『夜と霧』

諸事情で、というほどのことではないが、巨匠中の巨匠アラン・レネ監督の新作を観ることになりそうなので、その予習(?)として、過去の作品を観ておこうと思った。自室にいちばん近いTSUTAYAには期待できないので、二番目に近い隣町の店舗に行ったところ、『夜と霧』があったので借りてきた。(ほんとは『去年マリエンバードで』を観たかったのだけど、置いていなかった。)
『夜と霧』は周知の通りアウシュビッツ収容所のドキュメンタリー映画で(ヴィクトール・フランクルの同名の著作も有名だ)、レネの出世作らしい。たぶん過去に一回は観たことがあるはず。しかし今回、わずか30分ほどの小品であることに気づいたので、もしかすると初めてかもしれない。なおアウシュビッツ収容所そのものには、大学生のときに行ったことがある(ちなみにそのほかの収容所跡にも行ったことがある)。
この映画では、よく知られているように、死体や収容所施設の跡など、全編に渡って目をそむけたくなるシーンがこれでもかというほど続く。

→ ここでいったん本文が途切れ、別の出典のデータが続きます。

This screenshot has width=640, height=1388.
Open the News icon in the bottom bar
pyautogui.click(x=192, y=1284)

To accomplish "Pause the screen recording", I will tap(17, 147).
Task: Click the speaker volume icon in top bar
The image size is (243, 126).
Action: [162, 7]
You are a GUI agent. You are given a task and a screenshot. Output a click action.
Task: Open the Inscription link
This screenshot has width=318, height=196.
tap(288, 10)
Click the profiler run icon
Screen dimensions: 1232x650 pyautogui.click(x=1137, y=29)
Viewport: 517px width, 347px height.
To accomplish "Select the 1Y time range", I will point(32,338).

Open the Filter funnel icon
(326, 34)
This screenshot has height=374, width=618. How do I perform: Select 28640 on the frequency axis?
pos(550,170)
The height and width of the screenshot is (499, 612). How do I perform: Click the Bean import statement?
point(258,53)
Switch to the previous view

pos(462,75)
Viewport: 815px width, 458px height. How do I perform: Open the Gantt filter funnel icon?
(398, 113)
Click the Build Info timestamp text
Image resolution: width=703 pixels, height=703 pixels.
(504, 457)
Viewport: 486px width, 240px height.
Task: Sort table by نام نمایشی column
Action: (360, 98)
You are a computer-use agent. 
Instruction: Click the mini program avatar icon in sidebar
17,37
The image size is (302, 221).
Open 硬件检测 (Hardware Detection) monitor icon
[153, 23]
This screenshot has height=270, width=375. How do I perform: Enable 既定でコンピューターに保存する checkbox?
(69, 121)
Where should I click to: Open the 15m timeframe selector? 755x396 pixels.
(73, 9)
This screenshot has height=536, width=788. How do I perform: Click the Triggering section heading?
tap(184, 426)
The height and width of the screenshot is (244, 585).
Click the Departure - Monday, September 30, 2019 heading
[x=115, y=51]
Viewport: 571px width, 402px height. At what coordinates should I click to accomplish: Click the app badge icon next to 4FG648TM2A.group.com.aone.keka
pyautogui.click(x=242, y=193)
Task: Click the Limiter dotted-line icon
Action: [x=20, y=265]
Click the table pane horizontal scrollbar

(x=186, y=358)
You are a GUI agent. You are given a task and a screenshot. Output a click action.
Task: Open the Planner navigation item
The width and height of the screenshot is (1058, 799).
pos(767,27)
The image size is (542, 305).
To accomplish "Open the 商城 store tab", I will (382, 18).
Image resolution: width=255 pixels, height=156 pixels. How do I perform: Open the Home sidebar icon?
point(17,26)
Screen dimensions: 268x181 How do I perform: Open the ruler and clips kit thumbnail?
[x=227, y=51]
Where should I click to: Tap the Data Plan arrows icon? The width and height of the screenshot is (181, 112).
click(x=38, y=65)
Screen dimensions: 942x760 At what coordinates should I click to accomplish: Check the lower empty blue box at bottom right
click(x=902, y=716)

最も印象に残ったのは、囚人たちから集めた髪の毛の山やそれからつくられたという毛布(絨毯?)などだ。死体からせっけんをつくることも試みられたらしい。僕らは、こうした「ナチスの蛮行」としての「人体の資源化」には、憤りや悲しみ、嫌悪を感じる。しかし、もっと洗練された「人体の資源化」についてはどうだろうか。
映画は戦後10年経った収容所跡を映し、ナチスはいまも我々の近くにいる(大意)、というナレーションで終わる。この映画を観ると、見たくもないものをレネらによって半ば強制的に見せられた、と思わなくもない。そして誰も目を向けていないからといって、ある物事や人が存在しないわけではない。
イタリアの作家プリーモ・レーヴィは、アウシュビッツでの収容体験を手記「これが人間か」としてまとめた(邦題『アウシュビッツは終わらない』朝日選書)。我々が住む現代社会もまた、実はどこかで「これが人間か」と問うべき所業を行ってはいないだろうか。『夜と霧』は観た者にそう自問させる。